Wildfire smoke substantially deteriorates air quality and has significant impacts on our climate. Emissions from wildfires keep increasing and models predict more wildfires in coming years due to warm, dry conditions. However, because of the complex nature of wildfire (temperature, moisture of fuel, fuel type) and the varieties of particles they emit, the environmental impacts of wildfires are still not well understood.
“Our study shows the importance of studying real-world wildfire-derived particles that are atmospherically aged and how the compositions of these particles may define their lifetime in the atmosphere,” said Swarup China, a chemist at Pacific Northwest National Laboratory and principal investigator of this study. “If we understand the mechanisms of atmospheric aging and how these particles evolve in the atmosphere, we will have better predictions of their climatic and health impacts.”
The reserchers collected particles of various sizes, during the day and at night, from an August 2021 Pacific Northwest wildfire, and investigated the interplay between particle size, phase state (solid, semi-solid or liquid), and chemical composition. Using mass spectrometry and multimodal chemical imaging techniques, including scanning transmission x-ray microscopy with near-edge x-ray absorption fine structure spectroscopy (STXM-NEXAFS) at Advanced Light Source (ALS) Beamline 5.3.2.2, they obtained information about chemical composition, mixing state, and phase state of the particles. In addition, modeling tools were utilized to understand the particles’ evaporation kinetics.

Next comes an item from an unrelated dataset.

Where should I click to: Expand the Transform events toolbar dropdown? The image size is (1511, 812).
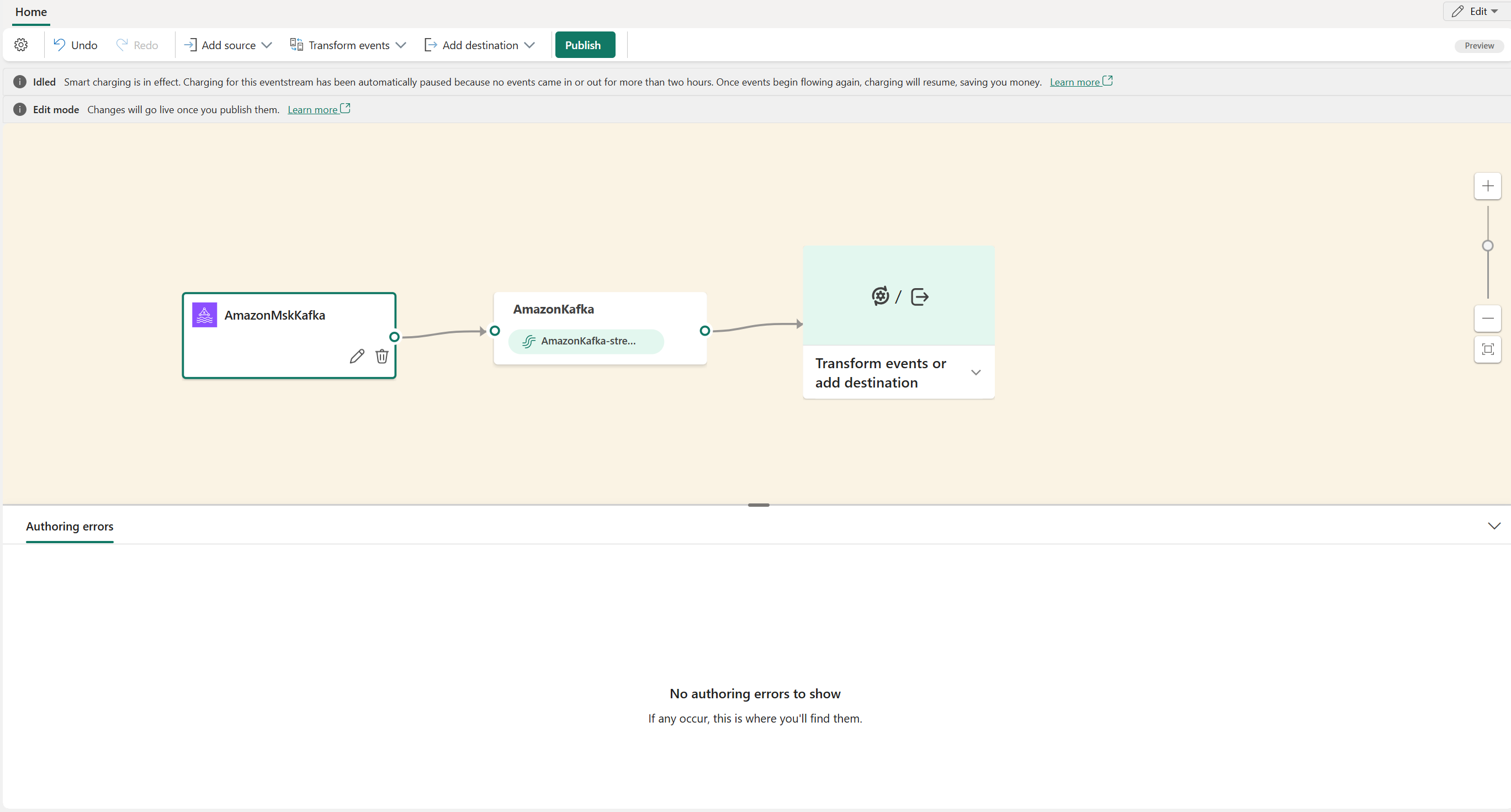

Surprisingly, there wasn’t much difference between day and nighttime samples, even at a molecular level, and composition was found to be largely independent of particle size, with differences observed in phase state and composition for the largest size range only. While a detailed mechanism for these observations is still needed, the researchers speculate that the samples were substantially wildfire-saturated, and that a substantial amount of atmospheric aging may have occurred.
In general, the importance of understanding wildfire-derived particles is rapidly growing alongside the escalating climate crisis. Studies such as these are needed to accurately represent these particles as they age in the atmosphere, in order to accurately model their impact on the climate.
G.W. Vandergrift, N.N. Lata, S. Mathai, A. Ijaz, Z. Cheng, M. Shrivastava, J. Zhang, A.S.M. Shawon, G. Kulkarni, L.R. Mazzoleni, W. Kew, and S. China, “Case study evaluation of size-resolved molecular composition and phase state of carbonaceous particles in wildfire influenced smoke from the Pacific Northwest,” Environ. Sci.: Atmos. 3, 1251 (2023), doi:10.1039/D3EA00058C.